As unromantic as it sounds, money certainly helps when it comes to winning on the global stage. The British team are the perfect example.
British Sailing's Director of Racing Ian Walker accepts the introduction of funding from UK Sport in 1997 was a catalyst which "revolutionized" the team.
"People were able to sail full-time, so it effectively professionalized the sport. Suddenly you could just concentrate on being the best sailor you could possibly be," he told Mainsail.
The injection of money catapulted Team GB years beyond its rivals and the evidence suggests it helped in the race for medals.
They're now the most successful nation in Olympic sailing history, topping the all-time medal table with 28 golds.
Notably, 12 of those have come since the 2000 Sydney Games.
Many nations don't have pockets as deep as Britain, though. These teams have to be clever in order to maximize their budgets.
By only pumping resources into sailing classes where they can excel, the Dutch, for example, are able to target their funding at athletes they believe have a chance of success.
"We don't want to be a copy of Britain, we thought about it and we would definitely lose," Head Coach of the Dutch Olympic Sailing Team, Jaap Ziehuis, explains.
'Talent gets you about 50 percent of the way'
Funding is clearly a big stepping stone to achieving Olympic glory but there's more. You also need a a genetic disposition to be good at a certain sport.
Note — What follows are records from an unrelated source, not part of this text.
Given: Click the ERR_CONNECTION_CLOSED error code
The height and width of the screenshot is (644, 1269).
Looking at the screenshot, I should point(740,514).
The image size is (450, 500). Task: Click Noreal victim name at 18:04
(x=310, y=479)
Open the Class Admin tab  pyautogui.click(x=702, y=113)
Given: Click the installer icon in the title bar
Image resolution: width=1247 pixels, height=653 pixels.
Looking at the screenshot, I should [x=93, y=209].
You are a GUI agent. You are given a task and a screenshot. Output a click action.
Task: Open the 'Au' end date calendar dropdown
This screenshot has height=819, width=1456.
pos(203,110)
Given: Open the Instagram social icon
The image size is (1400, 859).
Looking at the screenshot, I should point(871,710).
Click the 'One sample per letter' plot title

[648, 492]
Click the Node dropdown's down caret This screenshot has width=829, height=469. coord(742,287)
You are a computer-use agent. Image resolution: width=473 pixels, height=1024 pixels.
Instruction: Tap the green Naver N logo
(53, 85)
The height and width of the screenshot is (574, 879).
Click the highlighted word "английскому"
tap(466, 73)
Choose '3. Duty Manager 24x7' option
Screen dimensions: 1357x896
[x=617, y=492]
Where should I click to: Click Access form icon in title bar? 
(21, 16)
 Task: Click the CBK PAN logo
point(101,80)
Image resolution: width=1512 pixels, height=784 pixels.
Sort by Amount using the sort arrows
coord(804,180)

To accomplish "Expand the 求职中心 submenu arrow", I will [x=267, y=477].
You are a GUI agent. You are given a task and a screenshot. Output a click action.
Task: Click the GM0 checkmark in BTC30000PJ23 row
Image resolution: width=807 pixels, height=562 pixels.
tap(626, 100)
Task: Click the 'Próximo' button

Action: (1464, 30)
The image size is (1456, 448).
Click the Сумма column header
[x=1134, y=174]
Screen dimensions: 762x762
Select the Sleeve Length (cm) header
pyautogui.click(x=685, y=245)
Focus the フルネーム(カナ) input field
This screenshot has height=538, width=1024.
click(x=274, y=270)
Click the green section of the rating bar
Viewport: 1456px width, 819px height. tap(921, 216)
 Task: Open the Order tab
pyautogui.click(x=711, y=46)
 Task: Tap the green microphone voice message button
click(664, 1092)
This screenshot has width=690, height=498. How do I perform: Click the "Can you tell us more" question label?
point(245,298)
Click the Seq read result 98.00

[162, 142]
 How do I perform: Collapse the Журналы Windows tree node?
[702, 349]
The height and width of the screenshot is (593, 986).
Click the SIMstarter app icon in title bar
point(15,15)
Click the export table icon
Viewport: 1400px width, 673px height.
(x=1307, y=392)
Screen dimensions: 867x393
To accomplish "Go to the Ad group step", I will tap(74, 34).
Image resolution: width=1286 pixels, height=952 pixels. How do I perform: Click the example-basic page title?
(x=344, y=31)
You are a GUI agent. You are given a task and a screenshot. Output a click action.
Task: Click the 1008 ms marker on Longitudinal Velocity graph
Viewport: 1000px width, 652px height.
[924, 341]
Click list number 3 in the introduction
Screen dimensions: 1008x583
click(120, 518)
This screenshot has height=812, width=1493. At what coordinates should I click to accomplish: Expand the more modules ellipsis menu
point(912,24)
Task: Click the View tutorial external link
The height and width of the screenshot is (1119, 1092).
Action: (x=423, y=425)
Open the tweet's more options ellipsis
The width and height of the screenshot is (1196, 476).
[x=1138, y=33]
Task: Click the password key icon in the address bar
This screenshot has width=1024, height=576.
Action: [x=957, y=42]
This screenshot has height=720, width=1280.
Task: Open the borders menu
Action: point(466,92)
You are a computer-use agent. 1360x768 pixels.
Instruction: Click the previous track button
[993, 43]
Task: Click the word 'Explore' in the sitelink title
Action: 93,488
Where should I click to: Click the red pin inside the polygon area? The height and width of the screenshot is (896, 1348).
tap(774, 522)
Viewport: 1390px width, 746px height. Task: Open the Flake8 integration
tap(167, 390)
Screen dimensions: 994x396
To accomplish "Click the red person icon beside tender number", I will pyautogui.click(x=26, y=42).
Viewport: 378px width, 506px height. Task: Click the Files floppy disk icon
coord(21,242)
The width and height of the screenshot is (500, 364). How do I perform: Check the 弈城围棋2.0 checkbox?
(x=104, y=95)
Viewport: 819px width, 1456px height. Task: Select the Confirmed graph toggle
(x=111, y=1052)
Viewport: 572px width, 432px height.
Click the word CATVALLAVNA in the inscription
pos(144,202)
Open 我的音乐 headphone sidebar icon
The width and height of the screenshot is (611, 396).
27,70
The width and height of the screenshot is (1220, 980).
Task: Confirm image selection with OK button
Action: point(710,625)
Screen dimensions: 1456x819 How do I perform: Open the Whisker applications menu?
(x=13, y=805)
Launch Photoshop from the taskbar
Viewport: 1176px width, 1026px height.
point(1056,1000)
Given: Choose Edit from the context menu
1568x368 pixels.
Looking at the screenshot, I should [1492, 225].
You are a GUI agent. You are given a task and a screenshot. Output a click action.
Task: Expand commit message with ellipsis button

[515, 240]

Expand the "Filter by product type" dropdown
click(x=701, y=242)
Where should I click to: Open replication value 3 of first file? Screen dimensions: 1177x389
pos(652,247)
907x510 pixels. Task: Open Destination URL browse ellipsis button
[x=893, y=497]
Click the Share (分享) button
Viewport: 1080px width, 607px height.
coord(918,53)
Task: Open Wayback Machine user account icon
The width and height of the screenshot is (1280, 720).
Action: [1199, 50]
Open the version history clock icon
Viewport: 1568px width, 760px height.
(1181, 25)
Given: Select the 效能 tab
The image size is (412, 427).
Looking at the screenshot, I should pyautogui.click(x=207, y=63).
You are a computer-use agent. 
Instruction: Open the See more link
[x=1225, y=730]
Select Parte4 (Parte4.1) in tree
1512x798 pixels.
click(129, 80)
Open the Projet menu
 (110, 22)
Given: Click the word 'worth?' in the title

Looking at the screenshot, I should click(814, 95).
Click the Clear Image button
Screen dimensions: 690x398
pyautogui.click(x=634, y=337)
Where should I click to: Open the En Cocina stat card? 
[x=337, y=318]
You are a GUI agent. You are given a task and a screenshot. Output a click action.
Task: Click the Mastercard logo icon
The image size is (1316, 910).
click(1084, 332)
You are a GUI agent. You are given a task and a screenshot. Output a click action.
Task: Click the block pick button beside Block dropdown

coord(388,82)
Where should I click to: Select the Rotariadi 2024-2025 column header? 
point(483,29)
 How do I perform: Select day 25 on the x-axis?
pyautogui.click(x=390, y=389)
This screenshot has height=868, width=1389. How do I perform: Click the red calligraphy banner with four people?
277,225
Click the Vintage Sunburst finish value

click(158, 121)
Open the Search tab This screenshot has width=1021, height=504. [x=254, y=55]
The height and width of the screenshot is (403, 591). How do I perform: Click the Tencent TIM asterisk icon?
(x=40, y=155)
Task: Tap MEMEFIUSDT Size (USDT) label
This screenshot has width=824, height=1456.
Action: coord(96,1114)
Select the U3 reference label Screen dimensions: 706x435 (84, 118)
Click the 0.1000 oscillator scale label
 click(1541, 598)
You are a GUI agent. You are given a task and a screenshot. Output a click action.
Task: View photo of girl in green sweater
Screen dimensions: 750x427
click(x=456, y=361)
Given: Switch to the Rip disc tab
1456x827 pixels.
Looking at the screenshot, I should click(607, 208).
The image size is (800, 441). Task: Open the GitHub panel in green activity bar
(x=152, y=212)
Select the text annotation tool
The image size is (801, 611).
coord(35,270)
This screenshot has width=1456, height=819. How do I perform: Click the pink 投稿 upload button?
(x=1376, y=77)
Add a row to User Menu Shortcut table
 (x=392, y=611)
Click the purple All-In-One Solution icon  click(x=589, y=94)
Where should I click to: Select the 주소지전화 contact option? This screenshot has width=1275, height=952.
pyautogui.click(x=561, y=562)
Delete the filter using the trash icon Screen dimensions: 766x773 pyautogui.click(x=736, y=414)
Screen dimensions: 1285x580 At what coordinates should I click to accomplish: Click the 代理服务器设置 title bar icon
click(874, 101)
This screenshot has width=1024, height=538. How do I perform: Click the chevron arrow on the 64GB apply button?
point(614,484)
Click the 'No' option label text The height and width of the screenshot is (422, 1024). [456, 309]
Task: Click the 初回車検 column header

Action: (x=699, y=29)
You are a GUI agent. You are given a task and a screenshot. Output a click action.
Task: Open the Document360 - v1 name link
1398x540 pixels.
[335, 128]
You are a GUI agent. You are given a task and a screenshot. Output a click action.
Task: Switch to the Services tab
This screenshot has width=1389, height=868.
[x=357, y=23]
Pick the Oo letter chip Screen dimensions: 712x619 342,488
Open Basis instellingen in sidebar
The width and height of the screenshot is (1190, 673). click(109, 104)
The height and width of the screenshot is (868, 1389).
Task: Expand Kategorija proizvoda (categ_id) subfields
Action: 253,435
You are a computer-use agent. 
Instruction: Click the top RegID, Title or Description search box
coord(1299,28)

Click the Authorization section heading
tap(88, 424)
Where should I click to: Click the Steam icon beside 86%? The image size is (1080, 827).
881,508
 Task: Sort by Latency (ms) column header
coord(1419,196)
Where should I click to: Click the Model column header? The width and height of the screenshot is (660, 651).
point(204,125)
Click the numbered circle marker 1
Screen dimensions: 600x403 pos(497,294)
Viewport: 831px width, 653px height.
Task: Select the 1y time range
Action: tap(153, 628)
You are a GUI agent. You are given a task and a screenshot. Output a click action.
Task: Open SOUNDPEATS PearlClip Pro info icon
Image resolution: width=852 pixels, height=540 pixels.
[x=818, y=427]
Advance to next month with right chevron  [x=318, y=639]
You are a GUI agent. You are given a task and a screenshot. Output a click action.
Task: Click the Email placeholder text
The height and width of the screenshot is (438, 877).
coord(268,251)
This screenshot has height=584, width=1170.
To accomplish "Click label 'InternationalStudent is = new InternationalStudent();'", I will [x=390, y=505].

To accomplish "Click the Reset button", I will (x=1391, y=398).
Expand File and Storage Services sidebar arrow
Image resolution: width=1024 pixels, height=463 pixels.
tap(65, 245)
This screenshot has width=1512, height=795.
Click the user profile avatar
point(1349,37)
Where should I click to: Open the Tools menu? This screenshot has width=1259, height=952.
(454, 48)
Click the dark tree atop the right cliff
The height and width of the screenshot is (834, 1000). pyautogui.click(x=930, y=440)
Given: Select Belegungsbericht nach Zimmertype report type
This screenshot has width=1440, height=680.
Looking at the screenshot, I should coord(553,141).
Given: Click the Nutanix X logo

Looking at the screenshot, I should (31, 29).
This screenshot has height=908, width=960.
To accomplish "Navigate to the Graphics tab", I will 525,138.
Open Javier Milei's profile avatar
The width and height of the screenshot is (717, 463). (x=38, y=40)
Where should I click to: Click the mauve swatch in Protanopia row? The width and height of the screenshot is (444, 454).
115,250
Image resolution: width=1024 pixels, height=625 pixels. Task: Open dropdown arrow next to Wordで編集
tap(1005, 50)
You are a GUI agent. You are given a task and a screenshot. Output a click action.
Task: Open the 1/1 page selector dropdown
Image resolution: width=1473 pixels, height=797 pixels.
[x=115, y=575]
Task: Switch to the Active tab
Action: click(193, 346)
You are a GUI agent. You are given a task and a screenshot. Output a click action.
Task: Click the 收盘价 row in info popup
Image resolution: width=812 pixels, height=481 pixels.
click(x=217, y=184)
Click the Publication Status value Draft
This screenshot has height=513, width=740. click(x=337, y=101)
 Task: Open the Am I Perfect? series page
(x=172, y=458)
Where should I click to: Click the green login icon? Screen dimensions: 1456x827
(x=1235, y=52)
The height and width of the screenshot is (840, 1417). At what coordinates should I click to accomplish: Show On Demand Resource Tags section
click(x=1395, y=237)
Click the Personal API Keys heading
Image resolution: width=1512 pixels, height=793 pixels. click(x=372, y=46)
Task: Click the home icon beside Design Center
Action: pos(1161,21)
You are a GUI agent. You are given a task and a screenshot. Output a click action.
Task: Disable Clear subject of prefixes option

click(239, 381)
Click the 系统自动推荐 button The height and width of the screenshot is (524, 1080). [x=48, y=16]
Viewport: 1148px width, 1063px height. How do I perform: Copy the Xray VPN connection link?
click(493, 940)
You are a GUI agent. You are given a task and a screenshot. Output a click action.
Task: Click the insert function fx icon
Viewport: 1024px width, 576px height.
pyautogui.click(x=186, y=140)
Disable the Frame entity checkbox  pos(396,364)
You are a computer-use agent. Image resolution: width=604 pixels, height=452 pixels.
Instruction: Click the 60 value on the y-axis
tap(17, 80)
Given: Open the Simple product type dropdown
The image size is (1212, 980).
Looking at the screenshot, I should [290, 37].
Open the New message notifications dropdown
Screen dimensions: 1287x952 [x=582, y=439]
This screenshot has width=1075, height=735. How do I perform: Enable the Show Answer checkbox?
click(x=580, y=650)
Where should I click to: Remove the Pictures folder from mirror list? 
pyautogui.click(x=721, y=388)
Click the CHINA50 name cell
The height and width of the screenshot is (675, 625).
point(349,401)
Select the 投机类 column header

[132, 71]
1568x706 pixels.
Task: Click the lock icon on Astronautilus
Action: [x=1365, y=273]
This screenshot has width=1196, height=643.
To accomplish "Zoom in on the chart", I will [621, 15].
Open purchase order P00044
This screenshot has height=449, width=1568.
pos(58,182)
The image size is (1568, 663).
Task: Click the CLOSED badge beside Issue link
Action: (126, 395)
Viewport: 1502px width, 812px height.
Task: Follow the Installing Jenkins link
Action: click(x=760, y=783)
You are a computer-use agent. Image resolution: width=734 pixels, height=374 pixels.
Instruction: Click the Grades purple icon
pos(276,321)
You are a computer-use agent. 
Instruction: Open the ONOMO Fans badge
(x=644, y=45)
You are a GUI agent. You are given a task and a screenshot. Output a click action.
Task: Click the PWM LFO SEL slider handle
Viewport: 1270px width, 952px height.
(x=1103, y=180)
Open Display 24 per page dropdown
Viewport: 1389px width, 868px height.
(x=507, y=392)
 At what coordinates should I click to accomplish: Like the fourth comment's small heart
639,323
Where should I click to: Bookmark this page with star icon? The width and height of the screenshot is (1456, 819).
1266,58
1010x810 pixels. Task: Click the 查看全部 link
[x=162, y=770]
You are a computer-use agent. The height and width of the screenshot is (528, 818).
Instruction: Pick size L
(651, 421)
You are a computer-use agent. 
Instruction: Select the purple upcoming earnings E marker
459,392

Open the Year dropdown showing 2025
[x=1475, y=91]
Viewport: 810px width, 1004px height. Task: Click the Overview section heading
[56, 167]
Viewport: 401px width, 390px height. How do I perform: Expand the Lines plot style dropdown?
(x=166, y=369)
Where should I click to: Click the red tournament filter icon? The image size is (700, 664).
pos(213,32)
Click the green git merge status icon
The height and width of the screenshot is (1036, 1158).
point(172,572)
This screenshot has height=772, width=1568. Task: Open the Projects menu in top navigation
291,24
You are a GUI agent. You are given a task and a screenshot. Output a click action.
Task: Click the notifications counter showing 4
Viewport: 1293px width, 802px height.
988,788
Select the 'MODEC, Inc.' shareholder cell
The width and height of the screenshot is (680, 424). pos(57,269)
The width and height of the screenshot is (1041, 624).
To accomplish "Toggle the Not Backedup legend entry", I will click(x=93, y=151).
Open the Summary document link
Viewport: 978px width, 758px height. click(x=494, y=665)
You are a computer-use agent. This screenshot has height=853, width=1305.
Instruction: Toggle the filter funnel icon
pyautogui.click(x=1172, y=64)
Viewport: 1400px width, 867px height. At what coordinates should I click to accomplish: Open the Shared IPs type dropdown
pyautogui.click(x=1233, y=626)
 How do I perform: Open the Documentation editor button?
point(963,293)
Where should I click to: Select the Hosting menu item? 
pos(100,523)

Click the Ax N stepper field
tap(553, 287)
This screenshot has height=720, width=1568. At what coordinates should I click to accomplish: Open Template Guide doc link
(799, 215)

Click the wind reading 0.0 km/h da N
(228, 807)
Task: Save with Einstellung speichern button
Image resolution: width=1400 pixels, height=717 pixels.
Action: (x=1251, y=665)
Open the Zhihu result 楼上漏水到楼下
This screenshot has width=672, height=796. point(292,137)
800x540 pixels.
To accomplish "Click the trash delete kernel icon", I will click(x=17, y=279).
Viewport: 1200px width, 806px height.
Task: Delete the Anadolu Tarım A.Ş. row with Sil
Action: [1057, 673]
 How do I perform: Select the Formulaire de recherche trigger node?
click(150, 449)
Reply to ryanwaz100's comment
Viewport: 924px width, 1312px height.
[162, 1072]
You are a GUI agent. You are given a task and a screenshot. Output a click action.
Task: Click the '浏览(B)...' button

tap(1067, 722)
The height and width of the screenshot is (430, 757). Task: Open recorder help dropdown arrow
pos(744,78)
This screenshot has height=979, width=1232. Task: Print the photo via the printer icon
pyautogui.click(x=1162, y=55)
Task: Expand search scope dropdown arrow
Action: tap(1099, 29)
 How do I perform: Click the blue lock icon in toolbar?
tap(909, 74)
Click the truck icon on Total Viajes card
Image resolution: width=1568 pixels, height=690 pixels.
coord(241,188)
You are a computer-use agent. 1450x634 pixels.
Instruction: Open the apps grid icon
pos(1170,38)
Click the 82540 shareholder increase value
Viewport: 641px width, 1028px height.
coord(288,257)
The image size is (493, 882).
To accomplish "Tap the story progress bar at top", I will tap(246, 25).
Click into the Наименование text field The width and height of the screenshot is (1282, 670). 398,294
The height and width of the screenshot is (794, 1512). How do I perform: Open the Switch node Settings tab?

"You can become top 15-20 in the world by being a machine. Just going out training hard, lifting weights, being really strong in your head," two-time US Olympian Paige Riley told CNN.
"But in my mind, to be a top three, to be bringing home medals, it takes a special something inside a person."
One man who seems to personify the power of innate ability, is Ben Ainslie. With four golds and one silver medal, the Briton is the most decorated sailor in Olympic history.
He showed his world-class potential at an early age, competing in his first international event aged 12. But you'd be wrong if you think he's ever rested on his natural-born ability to secure gold medals.
"Raw talent gets you about 50% of the way," he told CNN. "Hard work, graft and dedication is what you need to finish the job off. You can't rely on talent alone.
"I've raced against a lot of incredibly talented sailors ... and you look at the ones who consistently win and they're the ones that go that extra mile, are that bit more focused, determined, preparation is that much better."
No such thing as talent
This is a view taken to the extreme by Dutch Olympic medalist Marit Bouwmeester.
Fast-tracked through a talent program in the Netherlands, Bouwmeester won Laser Radial gold at the 2016 Games. She believes her success is simply a result of hard graft.
"I don't really believe in talent," she told CNN. "I think you should just enjoy what you do and it's just hard work and dedication. It's just putting in the hours and doing more than anybody else."
A golden combination
Author Owen Slot, who studied Team GB for four years following London 2012, believes the recipe to success involves a combination of the above factors.
"You have to be genetically blessed, you have to have innate talent," he told CNN.
"You have to have seniors around you, parents or coaches, who can see your talent and help you exploit it. You have to understand high performance, you might look good in your village or town but are you going to look good on the world stage?
"You have to have all of that around you. Then you have a chance of winning a gold medal. If you take away one of those then I think it's done, no chance."